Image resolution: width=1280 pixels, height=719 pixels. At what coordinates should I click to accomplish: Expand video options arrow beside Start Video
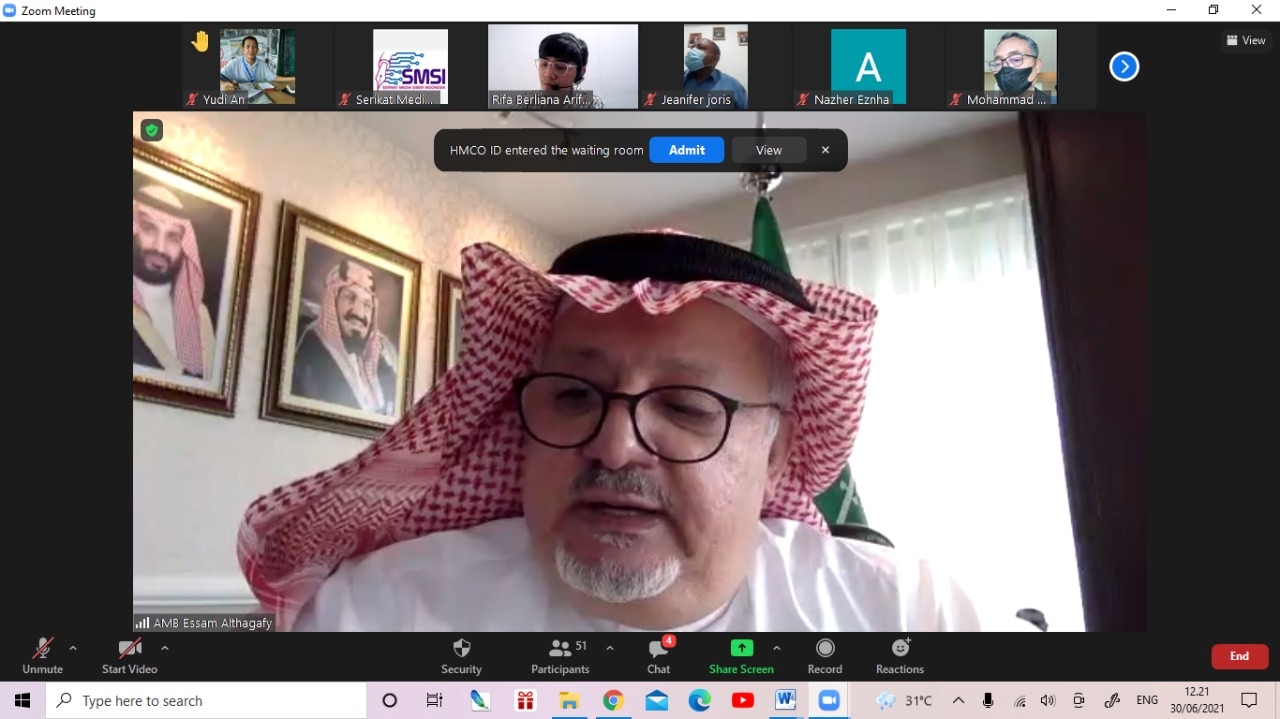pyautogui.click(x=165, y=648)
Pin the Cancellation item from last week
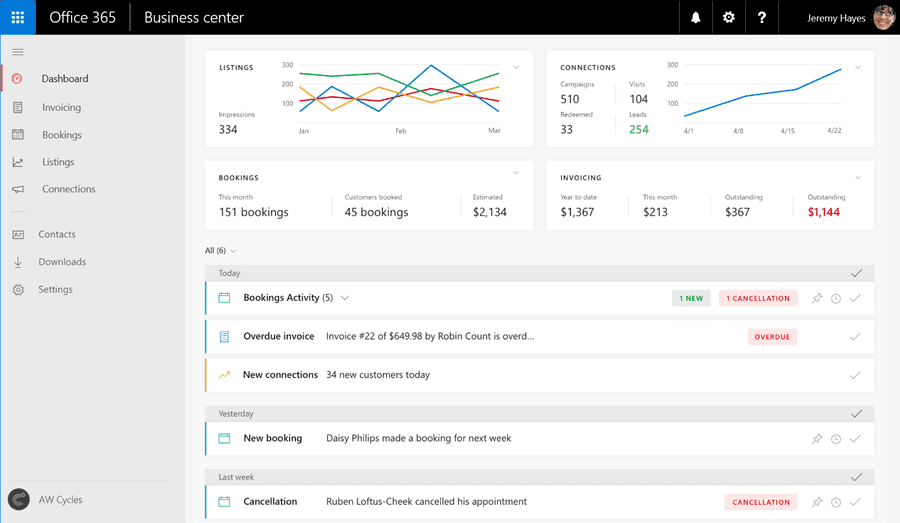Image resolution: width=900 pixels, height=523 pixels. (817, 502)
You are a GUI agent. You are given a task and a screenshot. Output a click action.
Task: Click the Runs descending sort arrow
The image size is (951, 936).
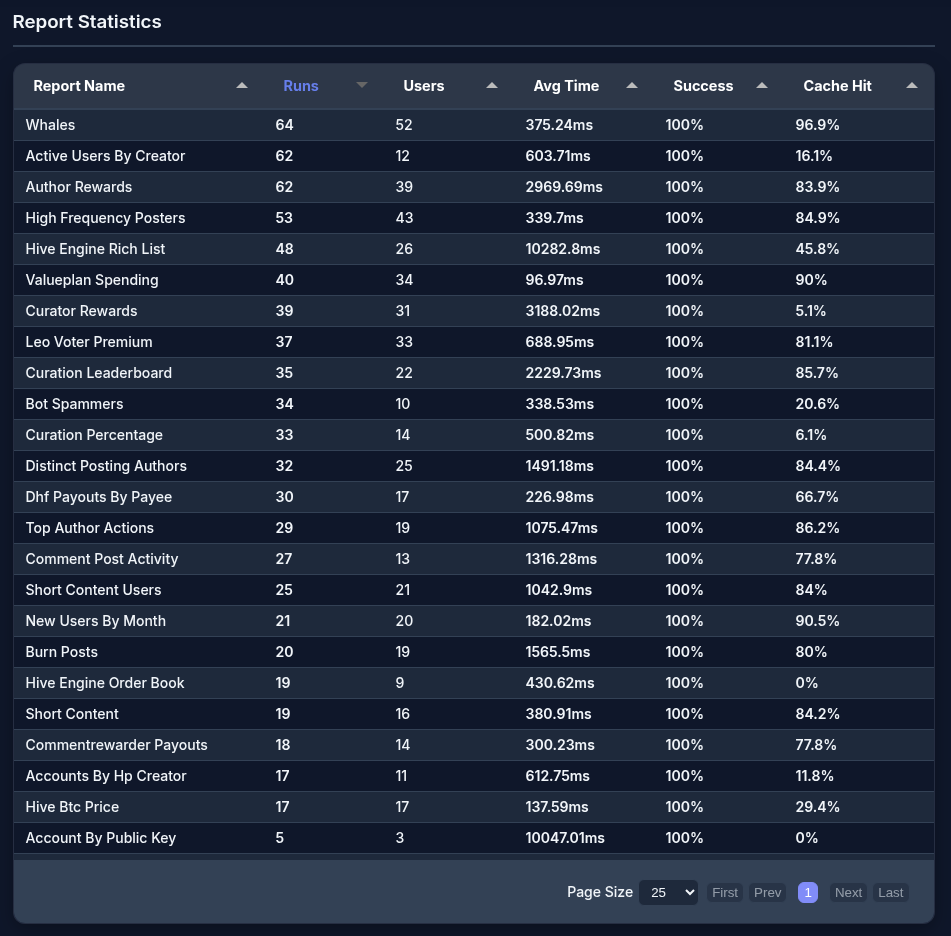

==========

* **What to do**:
Return the whole listing, word for word, and leave out every picture.

* **Finished task**:
Image resolution: width=1280 pixels, height=719 pixels. At what coordinates should I click to accomplish: Expand video options arrow beside Start Video
pyautogui.click(x=165, y=648)
Pin the Cancellation item from last week
Image resolution: width=900 pixels, height=523 pixels. (817, 502)
You are a GUI agent. You are given a task and a screenshot. Output a click action.
Task: Click the Runs descending sort arrow
The image size is (951, 936).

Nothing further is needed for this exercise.